Mon Oreiller : une relation d’amour/haine

La vie d’un étudiant, surtout celle d’un étudiant du Collège Sainte-Anne, pourrait se résumer ainsi : avoir de bonnes notes, une vie sociale active et de bonnes nuits de sommeil. Mais impossible de combler les trois options. Il faut plutôt en choisir deux. Je pourrais élaborer longtemps sur le pourquoi et le comment, mais ce n’est pas important. L’important, c’est que tout le monde, en cinquième secondaire du moins, a dû faire des choix au cours des années. Certains de ces choix sont plus évidents à reconnaître : on le voit à la grosseur des poches sous les yeux.
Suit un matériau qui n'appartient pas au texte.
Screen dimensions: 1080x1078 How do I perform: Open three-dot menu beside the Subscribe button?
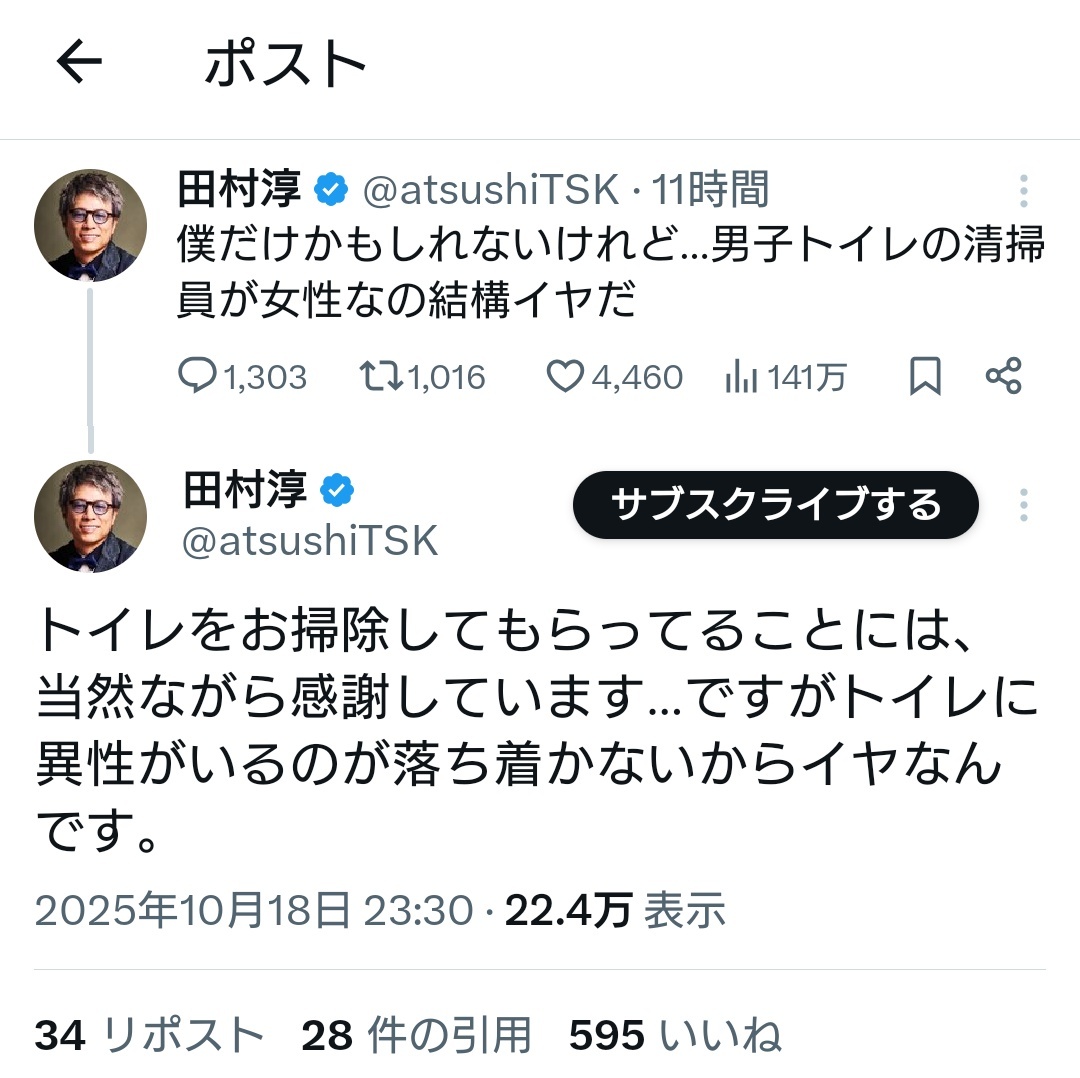(x=1023, y=505)
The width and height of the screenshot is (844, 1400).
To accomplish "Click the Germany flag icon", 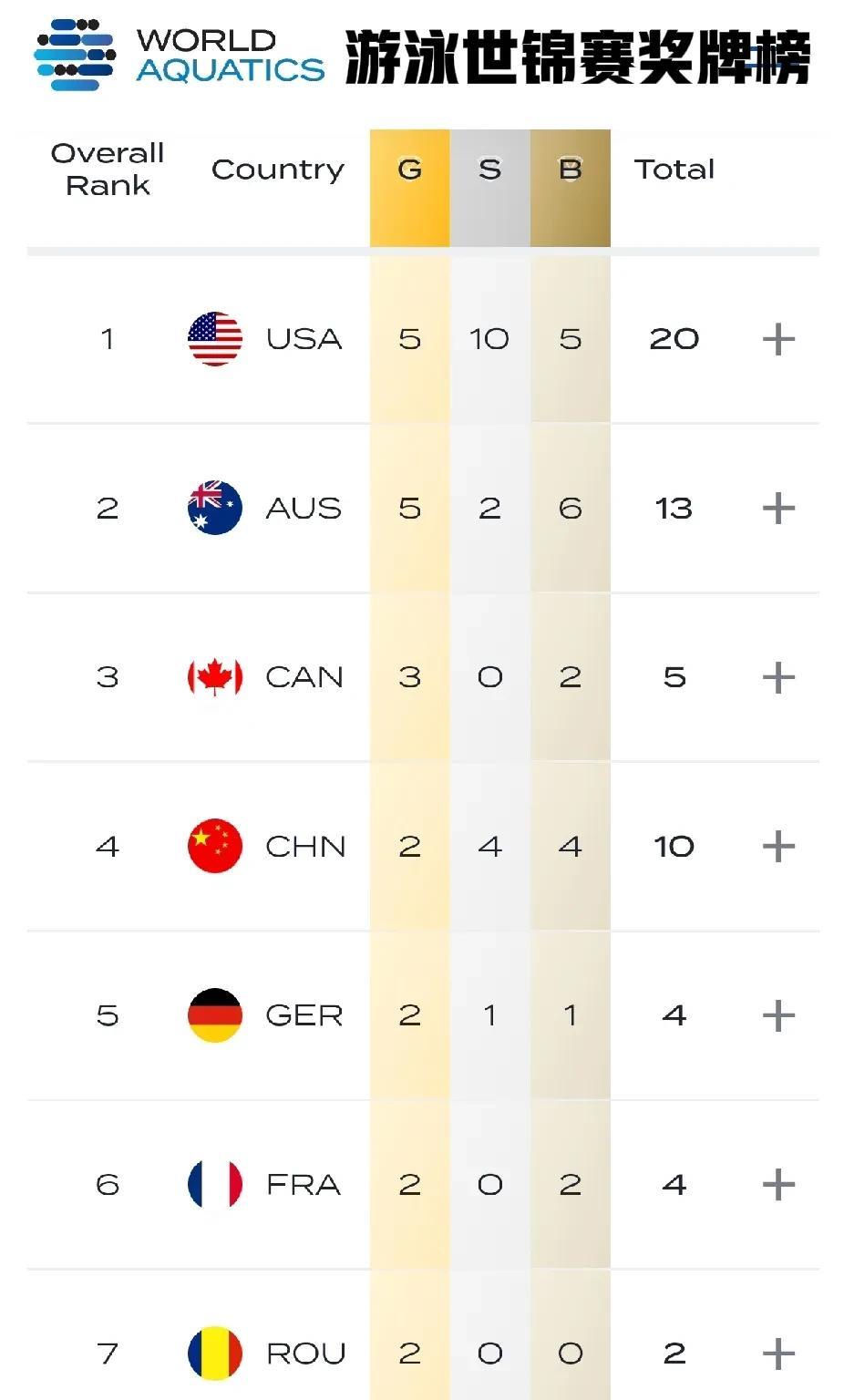I will (215, 1015).
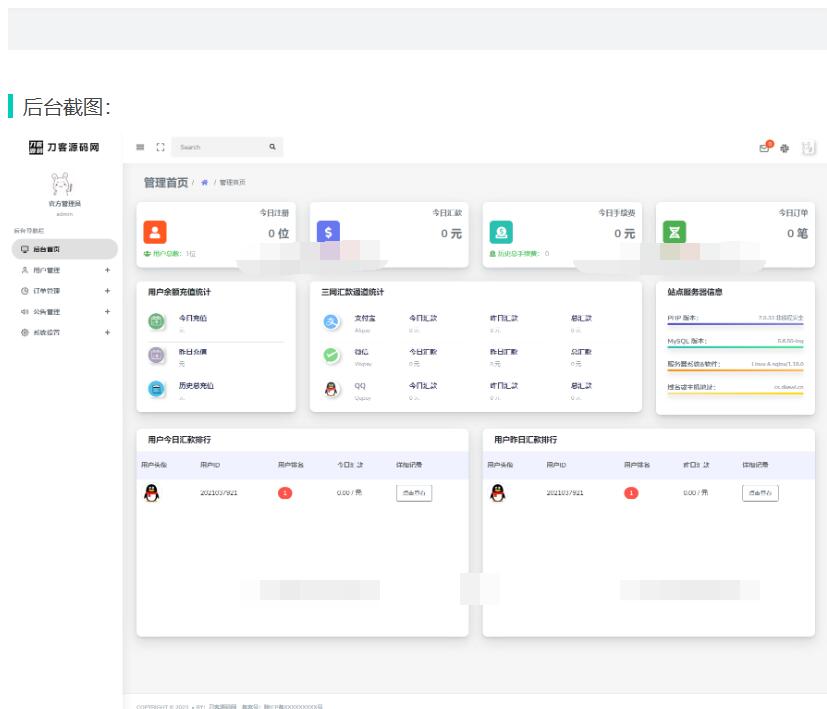Screen dimensions: 827x709
Task: Click the purple dollar sign icon
Action: (x=328, y=232)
On parle souvent de l’adolescence… Eh bien, je dis à ceux qui en jasent continuellement : on chiale peut-être tout simplement parce qu’on est fatigué! Vous n’avez jamais pensé à ça?

Le sommeil n’est pas quelque chose auquel on pense avant de constater qu’on en manque.

J’ai récemment découvert une bande dessinée s’appelant Rest qui sera probablement une des prochaines émissions de NBC cet automne. C’est l’histoire de John Barrett, un bourreau de travail new-yorkais qui est sollicité par une compagnie pharmaceutique afin de tester un médicament éradiquant le besoin de dormir.

C’est de la fiction, mais imaginez un instant si nous n’avions pas besoin de dormir… Plus jamais, nous n’aurions de cernes. Adieu, le manque d’énergie! Quoique nous n’aurions plus l’excuse de nous être levés du mauvais pied. Et nous n’aurions même plus besoin de lit!

Bon, pour l’instant une telle drogue n’existe pas et nous avons toujours besoin de choisir. Mais, honnêtement, on peut s’avouer qu’il y a probablement déjà quelqu’un qui y a pensé. En tout cas, moi, j’aimerais bien, car avec la fin de l’année, on sait ce qui nous attend : encore beaucoup de travail. Alors, qu’est-ce qu’on devra choisir : l’oreiller ou…?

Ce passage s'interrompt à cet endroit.